Согнувшись, из-за полога показалась Аська в рысьей дохе, с ребенком за пазухой. Пенда впился глазами в знакомое лицо. Ему показалось, будто Аська сильно переменилась.
— Что у тебя за пазухой? — громко спросил Минчак.
Женщина распрямилась, рассеяно улыбнулась, глянув на мужа и отца. Ответила смущенно:
— Хилукта! 1
— Брось кобелю! — приказал старик.
Аська обернулась, вскрикнула — «нур?» 2. К ней, с голодными глазами, подскочил тот самый пес, что вчера пытался поставить метку на Федоткином сапоге. Она что-то вынула из-под полы, бросила. Кобель на лету поймал и проглотил подачку. Аська осторожными шажками подошла к нарте. Глянула на мужа боязливо и устало.
Так же отводили от новорожденных нечисть на Руси в домах, где умирали младенцы после родов. И прозвища, бывало, давали еще срамней, чем Кишка. Другого не мог понять Пенда: почему в глазах отчаянной девки, в одиночку промышлявшей вдали от становищ, не проходит страх. Он ее не бил, был ласков, старался показывать, что рад беременности. Кабы она родила от него урода — Синеуль уже сказал бы.

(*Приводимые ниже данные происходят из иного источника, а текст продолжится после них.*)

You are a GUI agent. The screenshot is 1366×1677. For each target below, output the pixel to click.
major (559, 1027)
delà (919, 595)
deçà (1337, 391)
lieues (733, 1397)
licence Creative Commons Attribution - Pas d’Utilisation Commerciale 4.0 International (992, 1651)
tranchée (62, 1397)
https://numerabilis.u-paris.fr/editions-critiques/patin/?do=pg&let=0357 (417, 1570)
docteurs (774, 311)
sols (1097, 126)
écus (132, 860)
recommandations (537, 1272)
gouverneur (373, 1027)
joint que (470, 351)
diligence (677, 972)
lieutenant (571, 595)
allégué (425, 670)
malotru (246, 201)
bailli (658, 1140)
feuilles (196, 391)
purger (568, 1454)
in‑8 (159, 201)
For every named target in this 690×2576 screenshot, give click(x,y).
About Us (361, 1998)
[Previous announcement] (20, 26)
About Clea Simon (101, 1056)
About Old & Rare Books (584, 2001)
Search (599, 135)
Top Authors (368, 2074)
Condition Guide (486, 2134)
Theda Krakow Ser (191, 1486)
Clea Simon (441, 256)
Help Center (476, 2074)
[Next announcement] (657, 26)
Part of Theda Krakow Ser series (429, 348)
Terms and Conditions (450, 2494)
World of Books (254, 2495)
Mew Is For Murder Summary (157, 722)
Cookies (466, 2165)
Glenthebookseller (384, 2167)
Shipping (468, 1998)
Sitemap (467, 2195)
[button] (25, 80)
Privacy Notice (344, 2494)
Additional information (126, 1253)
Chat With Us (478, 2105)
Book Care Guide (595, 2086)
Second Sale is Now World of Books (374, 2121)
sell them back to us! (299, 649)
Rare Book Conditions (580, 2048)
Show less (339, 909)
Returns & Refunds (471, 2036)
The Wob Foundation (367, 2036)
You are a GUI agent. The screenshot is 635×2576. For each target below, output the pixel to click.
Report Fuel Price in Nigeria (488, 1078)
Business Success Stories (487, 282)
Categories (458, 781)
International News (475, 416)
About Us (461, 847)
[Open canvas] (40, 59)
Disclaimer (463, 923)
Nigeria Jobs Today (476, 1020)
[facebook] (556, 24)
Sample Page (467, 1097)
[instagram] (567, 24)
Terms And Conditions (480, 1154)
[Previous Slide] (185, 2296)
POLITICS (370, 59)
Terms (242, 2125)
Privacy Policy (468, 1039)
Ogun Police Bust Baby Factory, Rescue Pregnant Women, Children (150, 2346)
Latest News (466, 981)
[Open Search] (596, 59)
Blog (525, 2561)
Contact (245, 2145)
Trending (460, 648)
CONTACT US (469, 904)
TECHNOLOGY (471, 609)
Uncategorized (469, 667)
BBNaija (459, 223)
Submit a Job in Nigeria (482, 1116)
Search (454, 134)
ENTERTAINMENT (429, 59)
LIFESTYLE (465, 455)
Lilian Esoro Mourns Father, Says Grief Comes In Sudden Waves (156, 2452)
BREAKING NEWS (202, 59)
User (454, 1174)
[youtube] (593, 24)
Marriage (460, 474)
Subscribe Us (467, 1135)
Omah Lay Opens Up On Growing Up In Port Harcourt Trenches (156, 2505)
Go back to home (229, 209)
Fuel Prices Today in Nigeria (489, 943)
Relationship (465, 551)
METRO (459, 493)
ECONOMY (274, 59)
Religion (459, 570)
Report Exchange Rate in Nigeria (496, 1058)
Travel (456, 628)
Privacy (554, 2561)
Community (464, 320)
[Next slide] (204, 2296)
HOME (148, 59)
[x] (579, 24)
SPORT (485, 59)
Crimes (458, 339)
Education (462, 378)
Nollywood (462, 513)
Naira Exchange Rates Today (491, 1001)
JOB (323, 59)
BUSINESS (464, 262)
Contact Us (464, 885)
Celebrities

До зимовья было две сотни шагов. Передовщик хотел везти Аську бечевой, как принято у промышленных. Но Минчак поймал двух оленей, впряг в нарту, чтобы не уронить достоинства дочери.
Теряясь в догадках, хмурясь от дум, передовщик довез Аську до зимовья, распряг и отпустил к стану оленей. Он ввел женщину в натопленный и прибранный прируб. Она скинула доху. На груди, на бечеве, украшенной когтями и зубами зверей, висела берестяная коробка с младенцем.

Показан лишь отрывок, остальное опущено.